Before the holidays, Kate and I came up with some initial analysis plans for the WWTP loading experiments. My primary objective was to assess how different sub-basins in Puget Sound respond to the WWTP loading. Though I haven’t completed everything on our checklist, here is a quick update on what I have so far.

Sub-basin definitions

In addition to looking at the whole of Puget Sound, I also extracted data for Hood Canal and South Sound. The box extraction tool that Parker developed extracts LiveOcean data within a box shape. It proved impossible to draw a single box around Hood Canal and South Sound basins that did not include some rogue inlets from other sub-basins. Thus, I extracted three separate boxes: “Upper Hood Canal”, “Lower Hood Canal”, and “South Sound + Lower Hood Canal” (Figure 1).


Fig 1. Box extraction locations.


For the rest of this blog post, Hood Canal corresponds to the sum of the upper and lower Hood Canal boxes. Similarly, South Sound corresponds to the “South Sound + Lower Hood Canal” minus the “Lower Hood Canal” box. Note that I subtracted the data corresponding to the grid cells in lowest latitute of the “Upper Hood Canal” box. Doing so prevents us from double counting the grid cells at the boundary between the upper and lower Hood Canal boxes.

Because Whidbey Basin does not fit into a box easily, I did not include it in this analysis. However, I can always find a way to extract Whidbey Basin data in the future if necessary.

Hypoxic volume

Over the whole of Puget Sound, the latest version of LiveOcean estimates much less hypoxic volume for the years 2014-2017 compared to the previous version of LiveOcean (Figure 2).

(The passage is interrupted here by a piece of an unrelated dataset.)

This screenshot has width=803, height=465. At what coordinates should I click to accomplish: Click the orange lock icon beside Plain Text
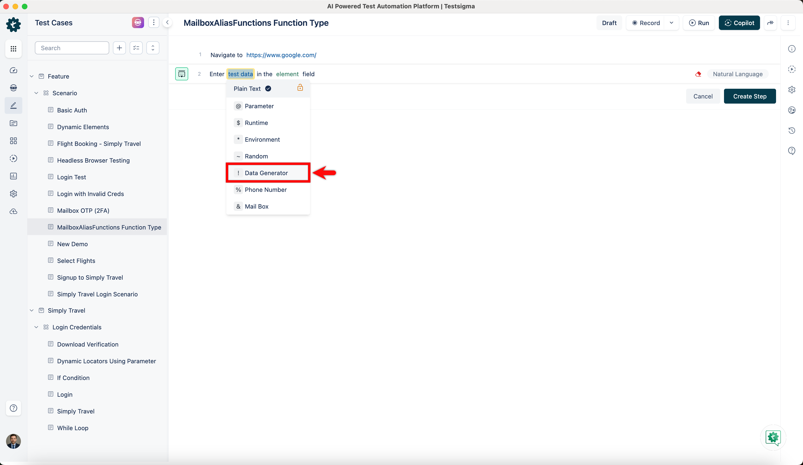click(x=300, y=88)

Fig 2. Puget Sound hypoxic volume time series. The grey line corresopnds to the old version of LiveOcean (known to underestimate DO concentrations). The pink line corresponds to the latest version of LiveOcean, and the dashed black line corresponds to the latest version minus WWTP nutrient loads.


When we consider just the new version of LiveOcean and look at Hood Canal and South Sound sub-basins, we find that the total hypoxic volume across the whole of Puget Sound is almost entirely due to hypoxia within Hood Canal (Figure 3).

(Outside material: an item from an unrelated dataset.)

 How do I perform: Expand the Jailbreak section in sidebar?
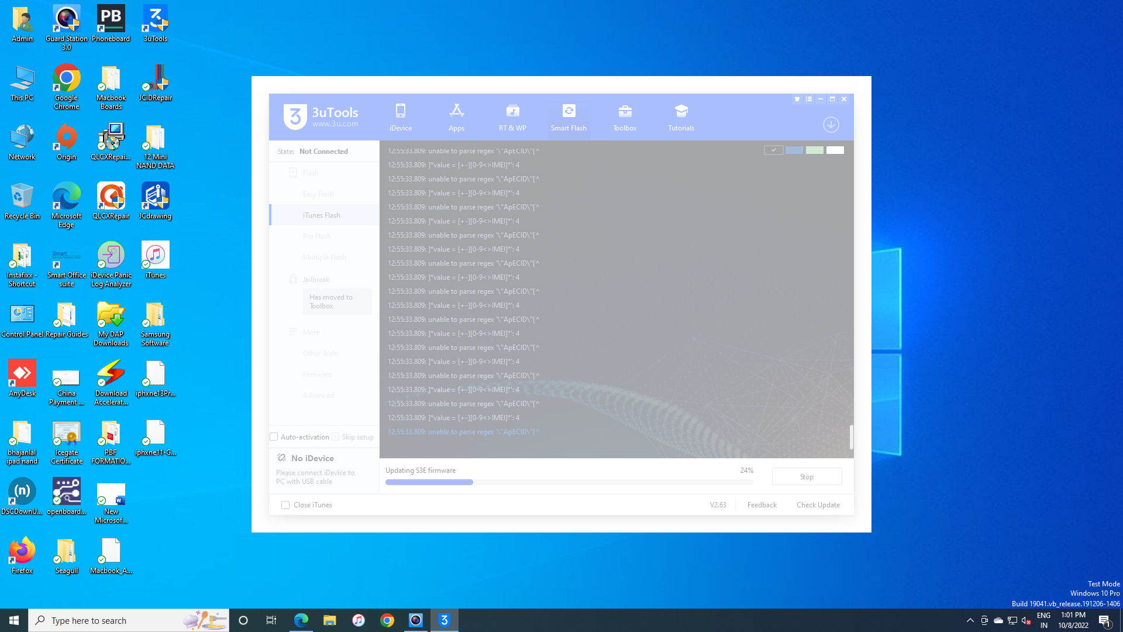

Fig 3. Hypoxic volume time series of Puget Sound, Hood Canal, and South Sound.


NPZD+O volume integrals

Lastly, I plotted volume integrals of each of the NPZD+O parameter over each basin. These figures are a work in progress, so for now I am only showing volume integrals of NO3 (Figure 4). Apologies for the messy and overlapping labeling.


Fig 4. NO3 volume integrals in Puget Sound, Hood Canal, and South Sound from 2014-2017. The purple line corresponds to the loading run, and the dashed black line corresponds to the no-loading run. The difference between the runs (loading minus no-loading) is plotted in red below each panel.


The difference between the loading and no-loading runs (red lines) have a seasonal cycle.

The NO3 deficit between the runs appears to still be growing at the end of 2017 in Hood Canal. This result suggests that Hood Canal takes quite some time to adjust to loading changes in the whole of Puget Sound.

The plots are still a first pass at analysis, and I’m looking forward to chatting more and making a bigger dent in my list of to-dos.